- [TEXT SECTION]
>> BEGIN
This memorandum opinion and
order will address the numerous motions.
Two of the motions are unopposed and are granted as a matter
of course.
Those comprise Motion 1 (Dkt. 103), which requests
the exclusion of witnesses pursuant to Fed. R. Evid. 615, and
Motion 10 (Dkt. 108), which seeks dismissal of any claims against
unknown officers.
On, then, to the motions that require more
discussion.
Motion 2 (Dkt. 104) asks for restraints against trial
publicity.
But as Scott’s counsel points out, this District
Court has spelled out some specifically permissible areas of
lawyer comment in its LR 83.53.6(c)--and indeed, that laundry
list really supplements the First Amendment rights of lawyers as
more generally stated in LR 83.53.6(a).1
In sum, Motion 2 is
denied, with LR 33.53.6 to set the standards instead.
>> END
- [DATA SEGMENT]
>> BEGIN
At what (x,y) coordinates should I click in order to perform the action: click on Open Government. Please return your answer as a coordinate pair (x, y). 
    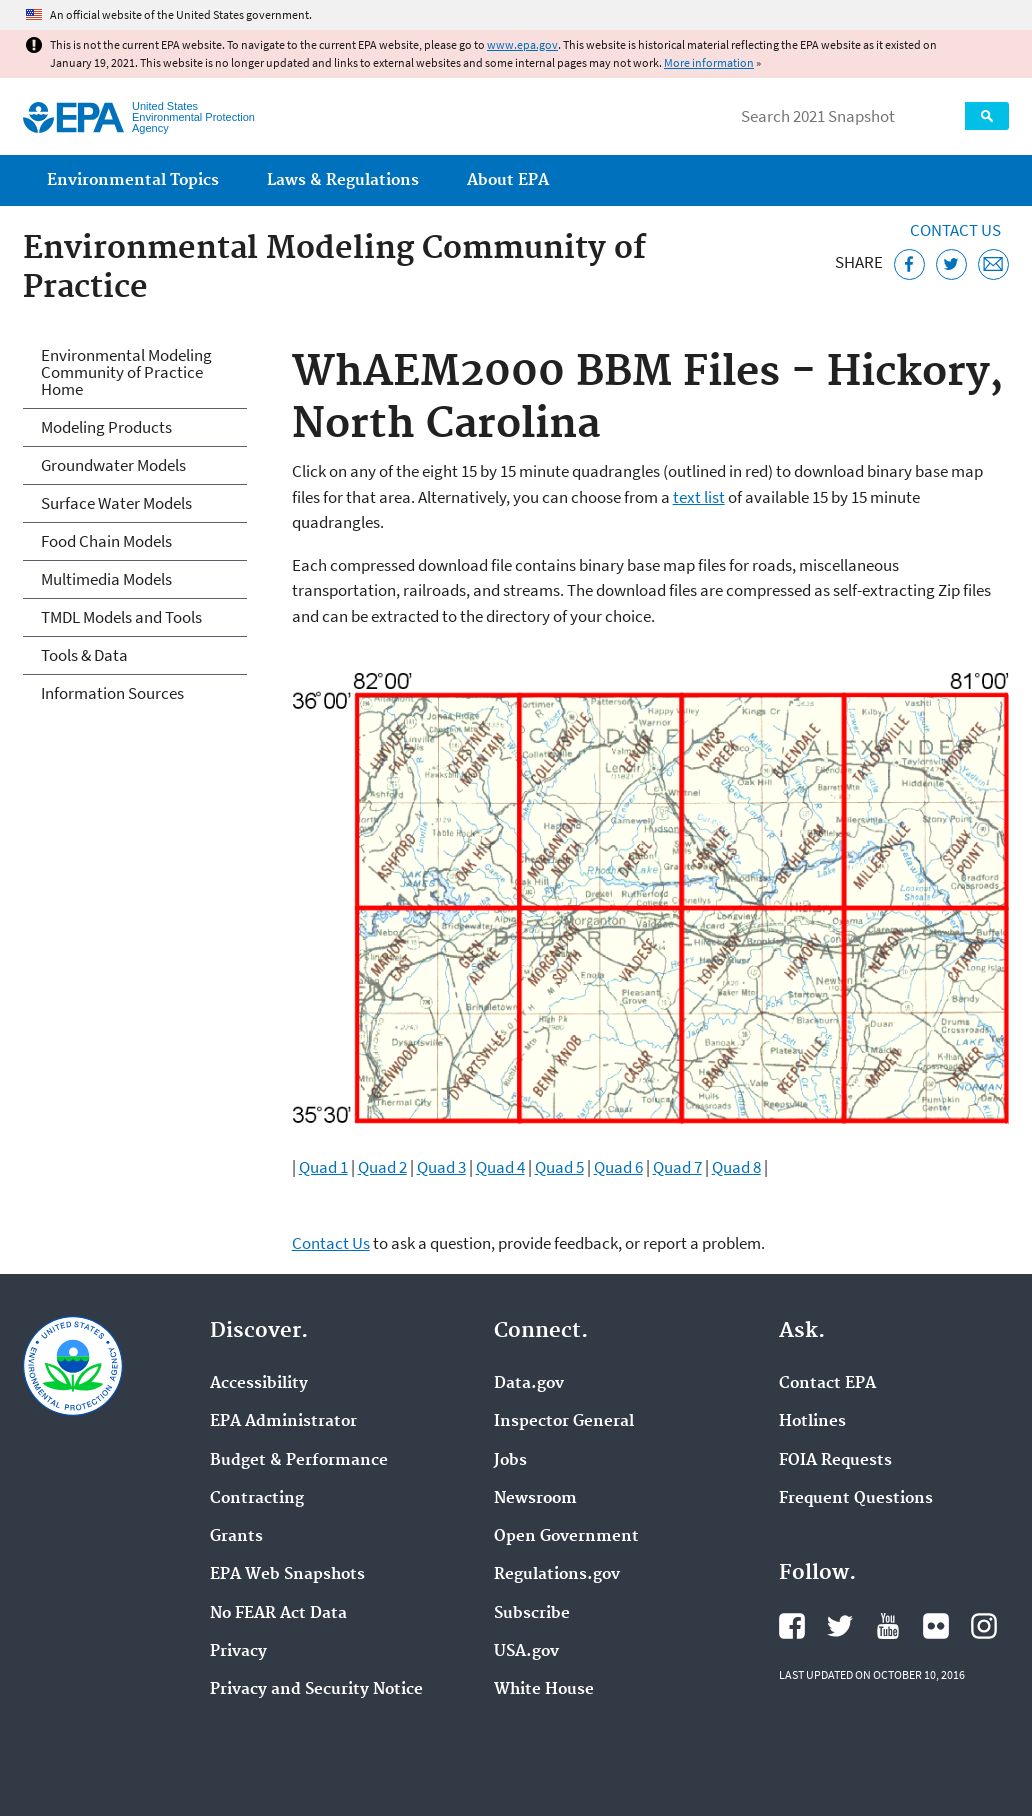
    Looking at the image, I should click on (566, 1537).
>> END
- [WHAT TO DO] Reproduce the stretch of the court opinion on the motions from "Two of the motions" through "unknown officers.".

- [SOLVED EXERCISE]
Two of the motions are unopposed and are granted as a matter
of course.
Those comprise Motion 1 (Dkt. 103), which requests
the exclusion of witnesses pursuant to Fed. R. Evid. 615, and
Motion 10 (Dkt. 108), which seeks dismissal of any claims against
unknown officers.